Texte publié dans La Décroissance n°78, avril 2011, reproduit avec l'aimable autorisation de l'auteur, et actualisé d'une note et d'un schéma.

 

Les Occidentaux sont bien en peine face à l’effondrement de dictatures qu’ils ont soutenues, instaurées et armées pour s’assurer un approvisionnement énergétique aussi vital, dirait-on, que le sang dans leur corps. N’ayant de cesse de s’autoproclamer garants internationaux des droits de l’homme, les voilà pris dans leurs propres contradictions. Analysant les révolutions d’Egypte, de Tunisie et de Libye à travers la petite lucarne d’Internet, les commentateurs béats en viennent à négliger leurs causes fondamentales : la soif de liberté, certes, mais aussi la faim… le tout sur fond de crise énergétique mondiale et de catastrophe nucléaire.

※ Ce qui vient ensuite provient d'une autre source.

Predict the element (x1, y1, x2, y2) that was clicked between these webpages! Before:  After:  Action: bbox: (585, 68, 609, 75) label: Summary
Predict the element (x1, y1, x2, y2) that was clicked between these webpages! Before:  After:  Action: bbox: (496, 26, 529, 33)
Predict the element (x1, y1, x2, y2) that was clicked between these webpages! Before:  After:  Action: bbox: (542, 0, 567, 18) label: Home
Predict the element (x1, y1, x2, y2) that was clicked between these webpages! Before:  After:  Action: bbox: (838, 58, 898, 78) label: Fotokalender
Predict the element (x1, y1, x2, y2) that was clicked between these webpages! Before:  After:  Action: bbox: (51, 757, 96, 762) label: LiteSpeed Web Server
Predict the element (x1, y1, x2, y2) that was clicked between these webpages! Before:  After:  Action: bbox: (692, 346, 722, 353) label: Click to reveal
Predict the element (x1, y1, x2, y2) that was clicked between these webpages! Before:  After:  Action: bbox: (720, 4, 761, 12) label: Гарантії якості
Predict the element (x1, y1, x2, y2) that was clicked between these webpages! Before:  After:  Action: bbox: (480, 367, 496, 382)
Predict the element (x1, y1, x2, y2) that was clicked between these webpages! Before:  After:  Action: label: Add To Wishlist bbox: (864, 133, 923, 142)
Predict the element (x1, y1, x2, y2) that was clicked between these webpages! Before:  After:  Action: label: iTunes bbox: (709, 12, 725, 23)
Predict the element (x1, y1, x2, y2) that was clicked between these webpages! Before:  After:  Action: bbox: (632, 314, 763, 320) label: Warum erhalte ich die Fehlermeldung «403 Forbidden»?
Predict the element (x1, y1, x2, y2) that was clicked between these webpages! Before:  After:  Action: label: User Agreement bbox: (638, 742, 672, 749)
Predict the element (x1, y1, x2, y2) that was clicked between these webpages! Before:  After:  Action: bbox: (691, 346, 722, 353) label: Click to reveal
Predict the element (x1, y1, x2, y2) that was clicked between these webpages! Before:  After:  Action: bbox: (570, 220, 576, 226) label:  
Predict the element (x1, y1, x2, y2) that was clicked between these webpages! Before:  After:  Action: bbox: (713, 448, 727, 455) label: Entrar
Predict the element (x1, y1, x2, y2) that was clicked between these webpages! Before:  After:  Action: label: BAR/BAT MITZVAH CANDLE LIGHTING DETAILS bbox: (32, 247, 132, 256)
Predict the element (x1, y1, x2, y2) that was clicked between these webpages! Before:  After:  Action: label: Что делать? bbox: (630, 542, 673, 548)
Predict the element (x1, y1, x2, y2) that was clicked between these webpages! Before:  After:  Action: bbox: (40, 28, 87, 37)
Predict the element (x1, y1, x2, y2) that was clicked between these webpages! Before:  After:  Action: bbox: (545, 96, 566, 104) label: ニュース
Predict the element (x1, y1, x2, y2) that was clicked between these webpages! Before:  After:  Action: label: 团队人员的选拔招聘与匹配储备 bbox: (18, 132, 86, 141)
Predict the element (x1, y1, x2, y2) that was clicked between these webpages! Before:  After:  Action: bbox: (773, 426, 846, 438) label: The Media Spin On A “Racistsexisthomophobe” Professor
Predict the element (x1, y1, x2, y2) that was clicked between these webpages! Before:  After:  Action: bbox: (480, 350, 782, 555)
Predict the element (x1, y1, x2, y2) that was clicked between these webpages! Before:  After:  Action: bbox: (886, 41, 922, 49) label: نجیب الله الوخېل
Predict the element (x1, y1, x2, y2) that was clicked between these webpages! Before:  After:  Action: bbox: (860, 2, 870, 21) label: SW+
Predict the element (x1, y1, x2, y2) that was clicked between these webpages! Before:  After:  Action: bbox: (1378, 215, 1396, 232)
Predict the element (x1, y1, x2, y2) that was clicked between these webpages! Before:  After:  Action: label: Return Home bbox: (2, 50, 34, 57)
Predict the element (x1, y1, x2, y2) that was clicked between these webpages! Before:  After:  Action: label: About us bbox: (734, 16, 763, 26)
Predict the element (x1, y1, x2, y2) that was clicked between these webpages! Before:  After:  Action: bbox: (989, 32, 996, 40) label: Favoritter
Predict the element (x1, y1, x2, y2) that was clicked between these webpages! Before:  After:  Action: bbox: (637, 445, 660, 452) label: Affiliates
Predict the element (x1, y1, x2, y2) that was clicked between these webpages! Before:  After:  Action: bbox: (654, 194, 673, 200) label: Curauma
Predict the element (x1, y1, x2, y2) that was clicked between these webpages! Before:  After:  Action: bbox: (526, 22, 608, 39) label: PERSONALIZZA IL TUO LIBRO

Contrairement à ce qu’ânonnent les petits perroquets du journalisme dans les grands médias, ce ne sont ni Facebook, ni Twitter qui ont suscité les révolutions au sud de la Méditerranée. C’est avant tout l’incapacité de ces régimes dictatoriaux à répondre aux besoins élémentaires de leurs populations, comme l’alimentation. Quand un gouvernement, quel qu’il soit, ne peut plus assurer de pain à son peuple, il sombre. Bien sûr, il y a aussi la soif de liberté. Prenons la Révolution française : elle n’a été possible qu’avec la conjonction de mouvements d’idées et de la disette. Les médias dominants ne semblent comprendre les événements que superficiellement, sans en analyser les causes structurelles. Deux ans plus tard, peu de personnes se souviennent qu’en 2008 le baril était monté à 148 dollars provoquant le krach. Cette crise est restée dans la mémoire collective comme celle des « subprimes » (prêts hypothécaires), alors qu’elle n’était qu’une conséquence d’une autre crise, géologique, elle, liée à la raréfaction du pétrole. Au prochain krach, parions que des experts médiatiques nous sortiront un nouveau prétexte du chapeau pour nous faire oublier la cause ­réelle de l’effondrement.


Coïncidence entre la courbe de l'index des prix de la FAO (en noir) et le déclenchement de conflits (en rouge). New England complex systems


Pic du pétrole
Le 10 mars 2008, alors candidat aux municipales, j’écrivais : « Le prix du baril va sans doute continuer d’augmenter : 110, 120, 150 $… jusqu’au krach. Le facteur déclenchant d’une récession globale sera probablement l’effondrement de l’économie étatsunienne*. » J’avais vu juste à un dollar près. Nul besoin d’être grand clerc, cependant, pour le comprendre. C’est aussi simple que de saisir que la croissance infinie dans un monde fini est impossible. En effet, comme la croissance, la hausse du prix du baril ne peut pas être infinie. La loi de l’offre et de la demande, qui fait augmenter le prix du baril, se heurte au prix jusqu’auquel la société peut acheter le pétrole. Le 22 février dernier, Alan Duncan, ministre britannique du Développement international, affirmait que le cours du pétrole pourrait rapidement rejoindre les 250 dollars. Alan Duncan a derrière lui une longue carrière de trader spécialisé dans les monarchies pétrolières, mais une question essentielle demeure aujourd’hui : jusqu’à quel prix le monde peut-il acheter du pétrole avant le prochain krach boursier ? Plus ou moins de 150 dollars ? Notre société est-elle plus riche que voici deux ans ? Personne ne peut l’affirmer. Laissons tout de suite aux bigots et dévots du progrès la fable d’une technoscience nous permettant de nous affranchir des lois de la biophysique. Apeurés et recroquevillés dans leurs certitudes, ces esprits fanatisés imploreront le salut de la nouveauté qui innove jusqu’à la fin des temps. Leur conception n’est pas scientifique, bien au contraire, elle relève du religieux.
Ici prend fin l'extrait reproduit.